The Republican Presidential Candidate Donald Trump recently criticized Catholic Pope Francis' visit to Mexico.
According to the New York Times:
Donald J. Trump has a message for Pope Francis ahead of the pope’s trip to pray with migrants along the Mexican border: You don’t get it.
The pope is planning to go to the Rio Grande next week while on a visit to Mexico. He plans to offer prayer and show solidarity with suffering refugees.
Mr. Trump does not approve. In an interview with the Fox Business Network on Thursday, the Republican presidential candidate, who has proposed building a wall along the United States’s southern border, suggested that Francis was serving as a pawn of the Mexican government.
“I think that the pope is a very political person,” Mr. Trump said."
Attacking Pope Francis is extremely unwise considering a poll by the PEW that states:
Pope Francis enjoyed a 90% favorability rating among U.S. Catholics. In addition, Francis now is rated favorably by 70% of all Americans, up from 57% in March 2013. Francis is popular even among those without a religious affiliation. Fully two-thirds of religious “nones” (68%) in the most recent Pew Research poll say they view the current pontiff favorably, up from just 39% in March 2013.
As the National Catholic Reporter Points out:
When politicians look at the Catholic vote they see two groups: the Hispanics, who are solidly Democratic because of the Republican demonization of immigrants, and white Catholics, made up of college-educated Catholics and a declining number of alienated blue-collar workers (the so-called Reagan Democrats). ....
Without Catholic support, Romney would not have been nominated in 2012.
Catholic Republicans tend to be better educated and more suburban than their more rural evangelical colleagues. As professionals and business people, they saw Romney as someone like themselves culturally and professionally. Catholic Republicans are comfortable with the establishment because they have done well with it. For Catholic Republicans, religion is about family and has little to do with politics. ....
What about the Democratic primaries?
In 2008, Catholics voted strongly for Hilary Clinton. They gave her 60 percent or more of their vote in California, New York, New Jersey, and Massachusetts in the February 5 primaries. One writer opined that since Catholics were taught by nuns, they were comfortable with a strong woman. Others saw a darker message, that Catholics were prejudiced.

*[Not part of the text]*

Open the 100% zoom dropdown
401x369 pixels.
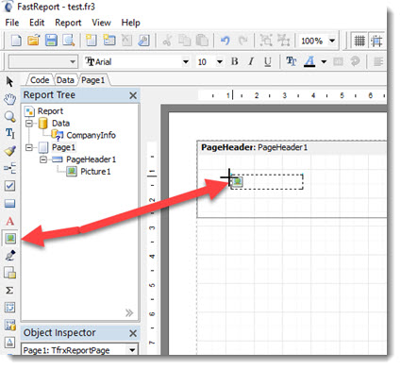click(x=332, y=41)
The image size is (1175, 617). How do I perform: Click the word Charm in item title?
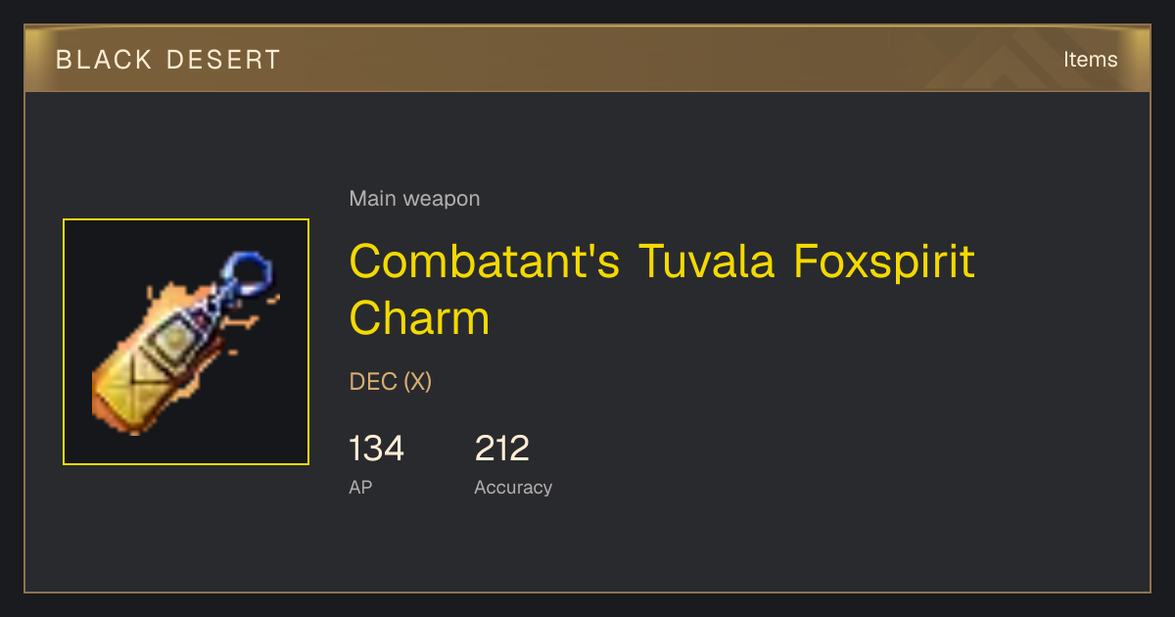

So, were Catholics feminists or racists? More likely, despite the scandals, Catholics still liked Bill Clinton and saw Obama as an unknown.
But in the key Missouri primary, Obama narrowly won the Catholic vote. As time went on, Clinton still did well with Catholics but she only broke 60 percent in Ohio, Pennsylvania, Texas, and Rhode Island. She lost Catholics in Georgia, Louisiana, and Virginia, where black Catholics may have influenced the vote. Clinton needed the strong support of White Catholics if she was going to overcome Obama’s advantage with Black Democrats. Simply splitting the Catholic vote would not do it.
Will Catholic Democrats support Clinton this time? It looks like it.
According to the Pew Forum, 69 percent of Catholic Democrats say that Clinton would be a great/good president. Only 46 percent say the same thing about Bernie Sanders.
So why is Donald Trump eager to take Pope Francis head on?
It could be due to his culture of support that anti-immigrant nativist groups associated with the Tanton Network are giving him. Tanton's criticism of religious groups wasn't limited to Jews, over the years, he — like some principals of FAIR — lashed out at a variety of religious denominations, especially Catholics, for their welcoming attitude toward immigrants coming to America from the Third World.
While Trump opines about how political the Pope is, one can certainly make the same argument of Jesus Christ the Son of God.